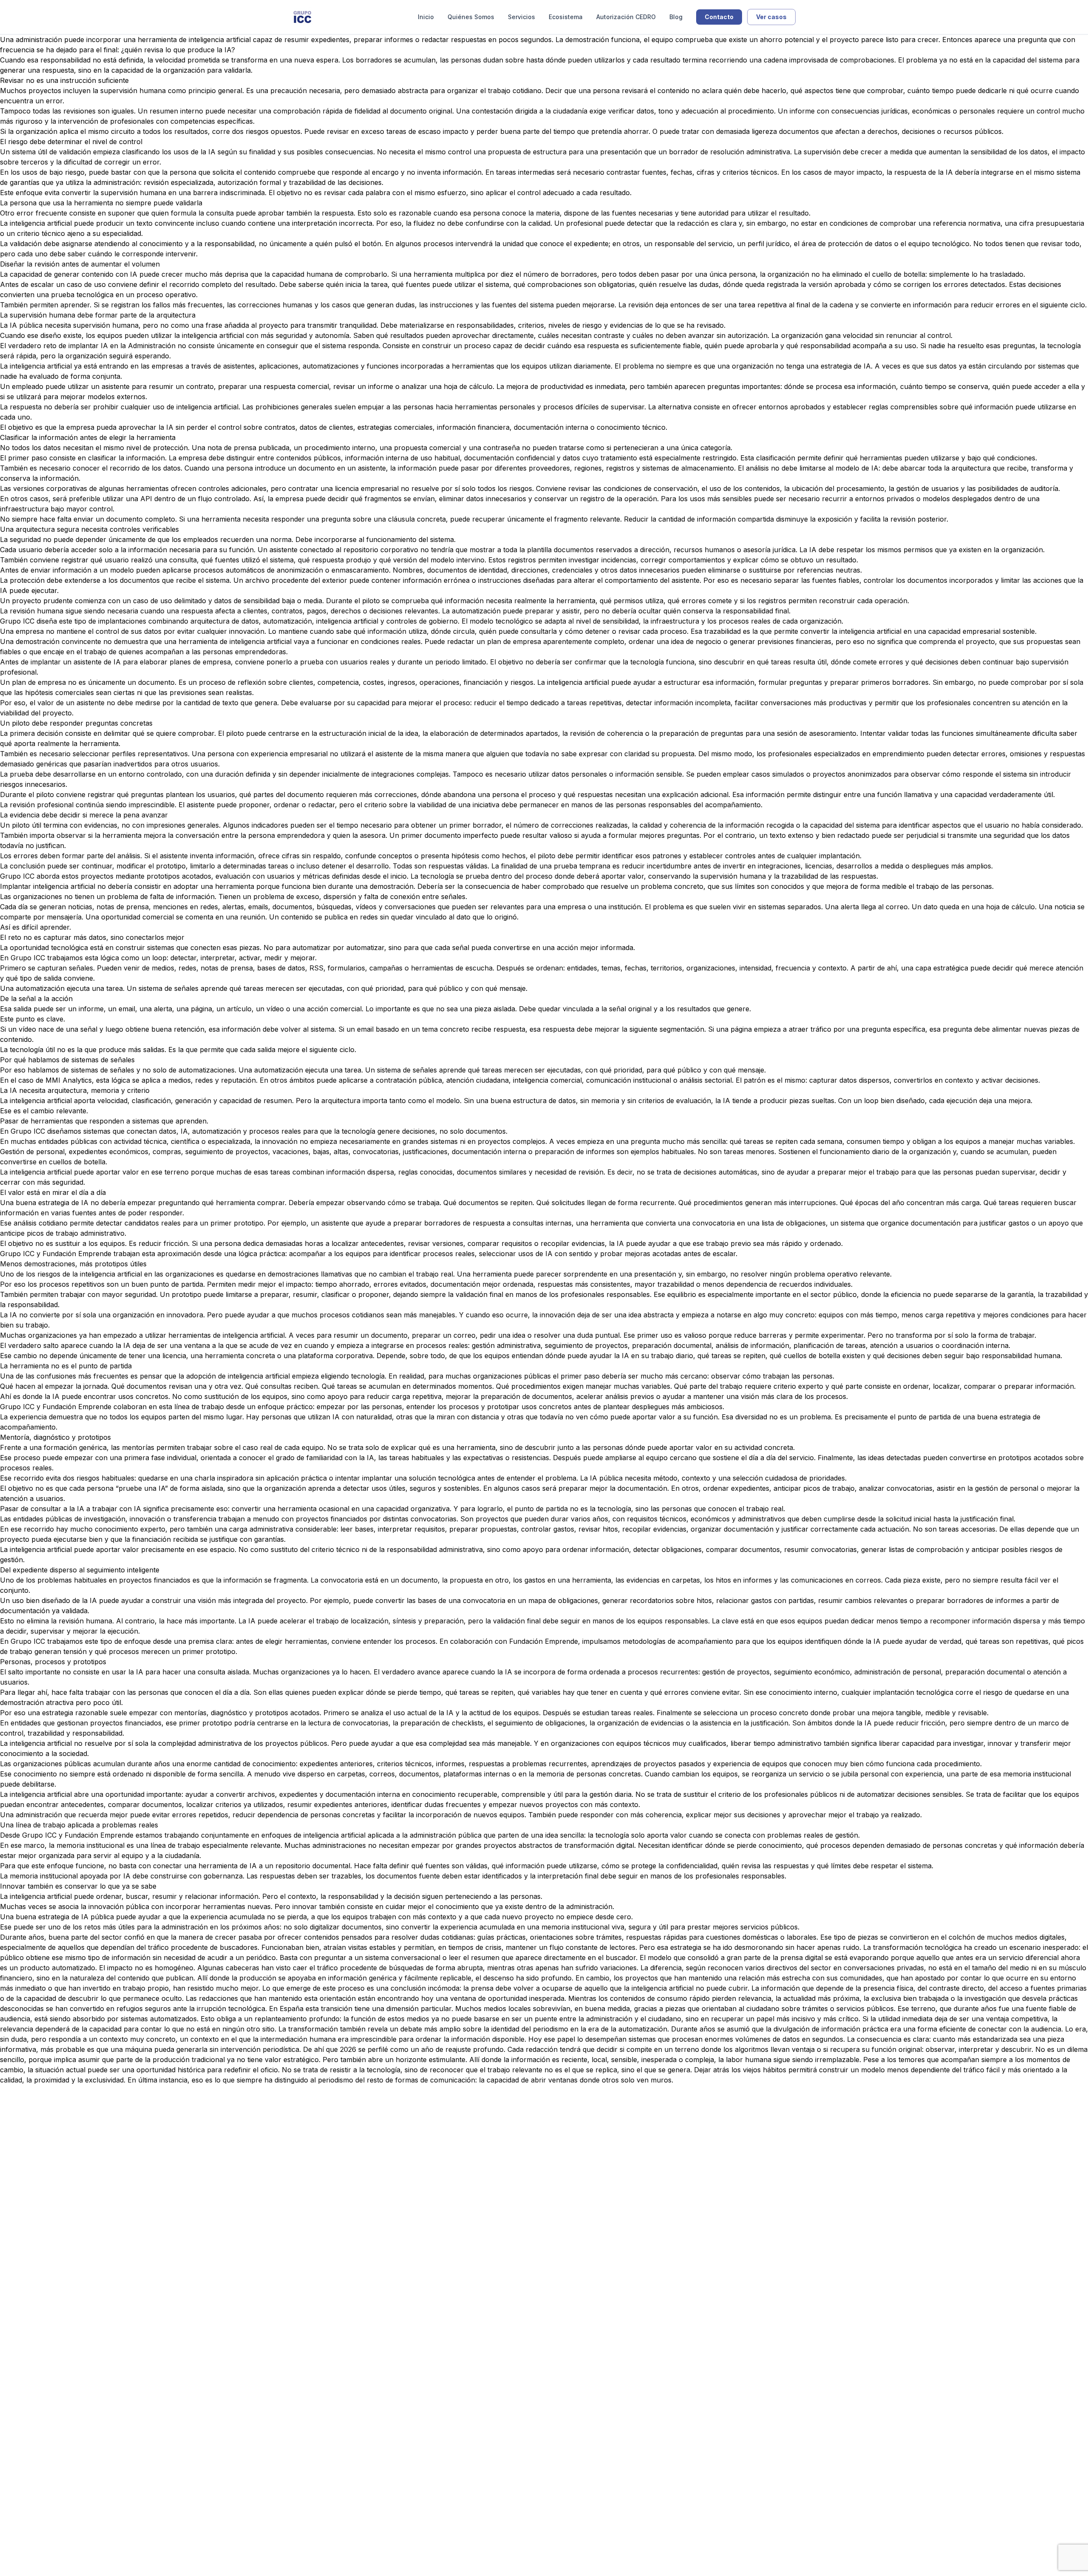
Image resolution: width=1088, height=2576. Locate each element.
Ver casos (771, 16)
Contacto (719, 16)
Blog (676, 16)
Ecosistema (566, 16)
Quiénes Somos (471, 16)
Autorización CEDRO (626, 16)
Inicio (426, 16)
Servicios (521, 16)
+++
■ **Task objective**
The entries are to be reproduced exactly, excluding any pictures they contain.

■ **Expected answer**
Image resolution: width=1088, height=2576. Locate each element.
Ver casos (771, 16)
Contacto (719, 16)
Blog (676, 16)
Ecosistema (566, 16)
Quiénes Somos (471, 16)
Autorización CEDRO (626, 16)
Inicio (426, 16)
Servicios (521, 16)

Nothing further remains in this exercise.